### SOURCE INFORMATION
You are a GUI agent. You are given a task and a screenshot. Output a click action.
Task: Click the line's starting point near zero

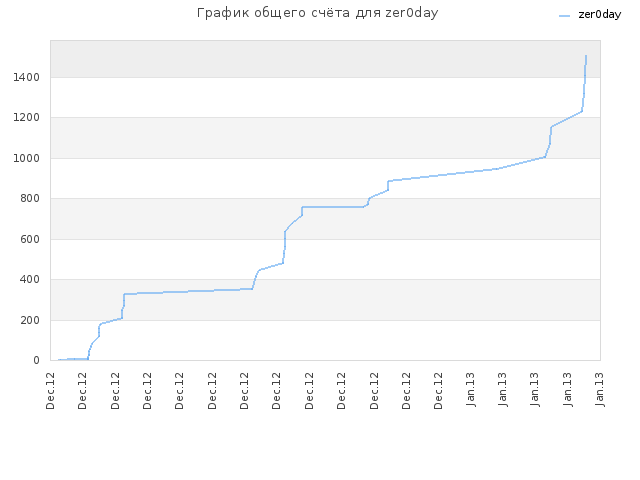point(59,360)
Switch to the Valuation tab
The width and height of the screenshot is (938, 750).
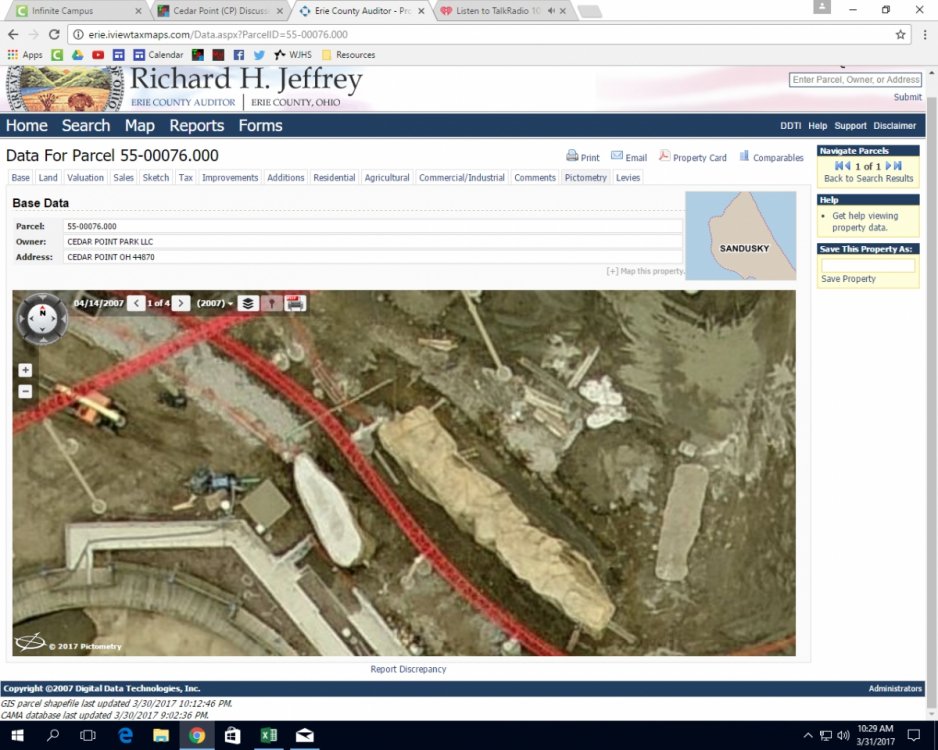(85, 178)
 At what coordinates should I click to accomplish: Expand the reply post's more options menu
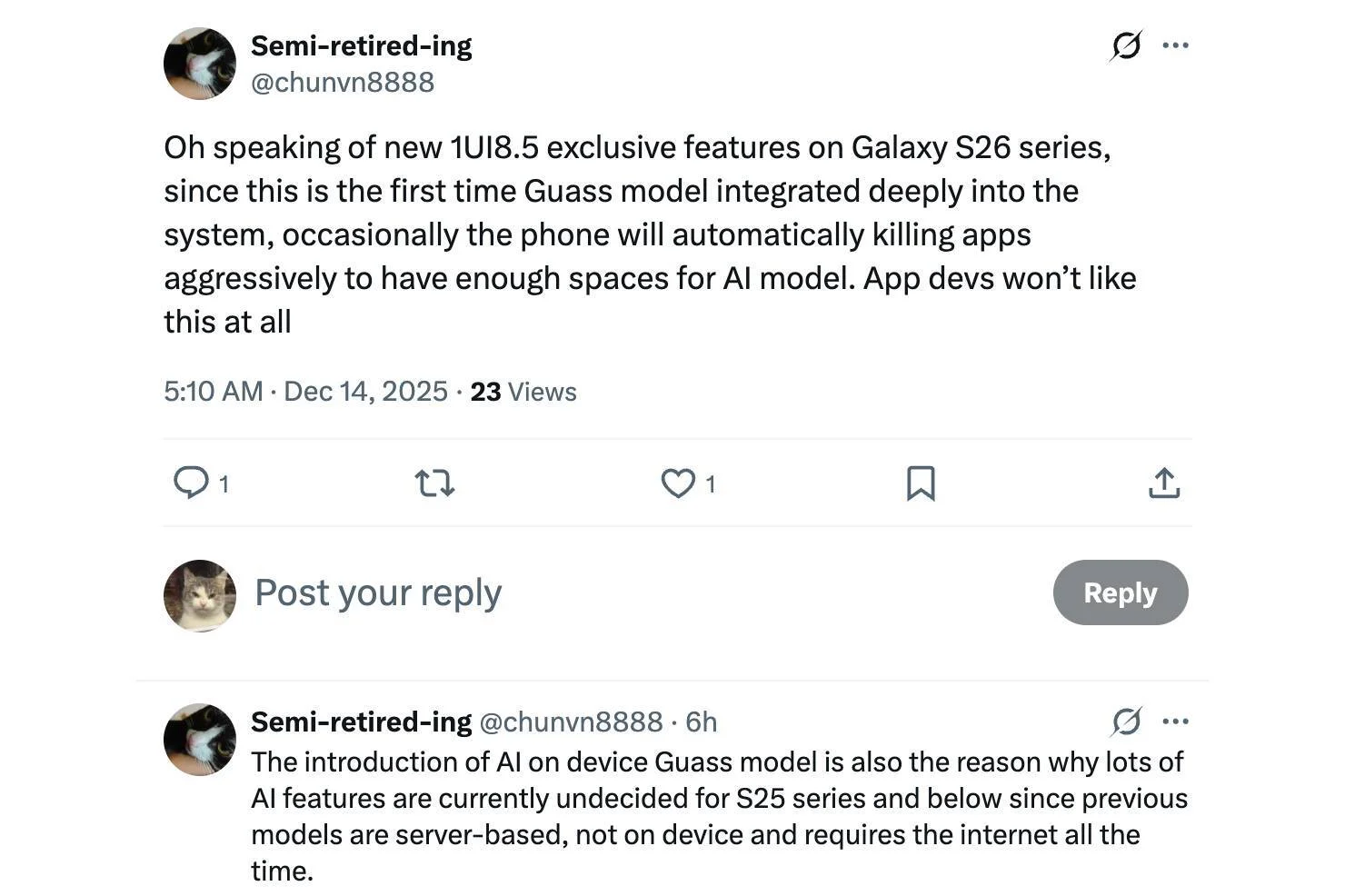(x=1176, y=722)
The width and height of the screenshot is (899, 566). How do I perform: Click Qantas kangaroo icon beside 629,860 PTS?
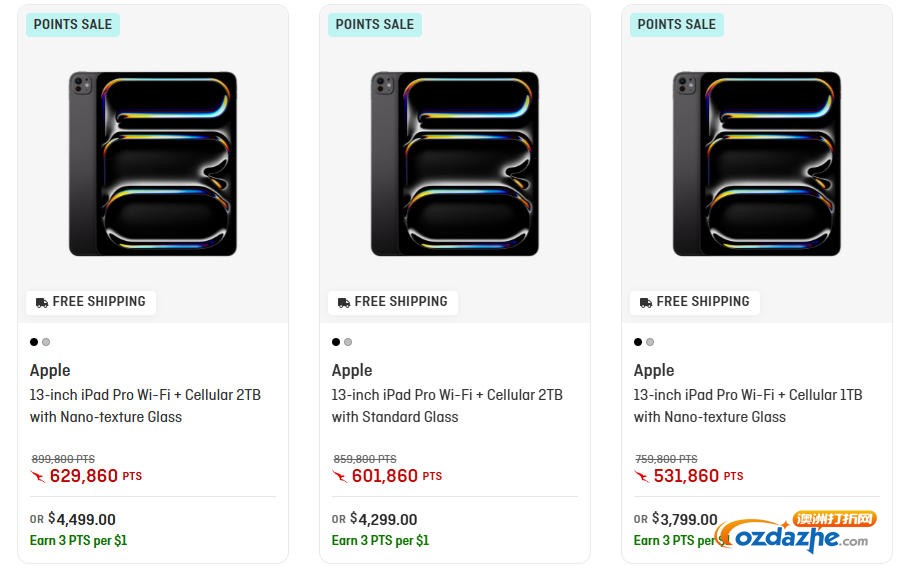click(x=38, y=477)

### EXERCISE REQUIREMENTS
Each record must be quoted in full and exactly. Do not include the pictures.

### OUTPUT FOR THIS EXERCISE
You are a GUI agent. You are given a task and a screenshot. Output a click action.
Task: Click the line's starting point near zero

point(59,360)
Switch to the Valuation tab
The width and height of the screenshot is (938, 750).
(85, 178)
 At what coordinates should I click to accomplish: Expand the reply post's more options menu
(x=1176, y=722)
The width and height of the screenshot is (899, 566). How do I perform: Click Qantas kangaroo icon beside 629,860 PTS?
click(x=38, y=477)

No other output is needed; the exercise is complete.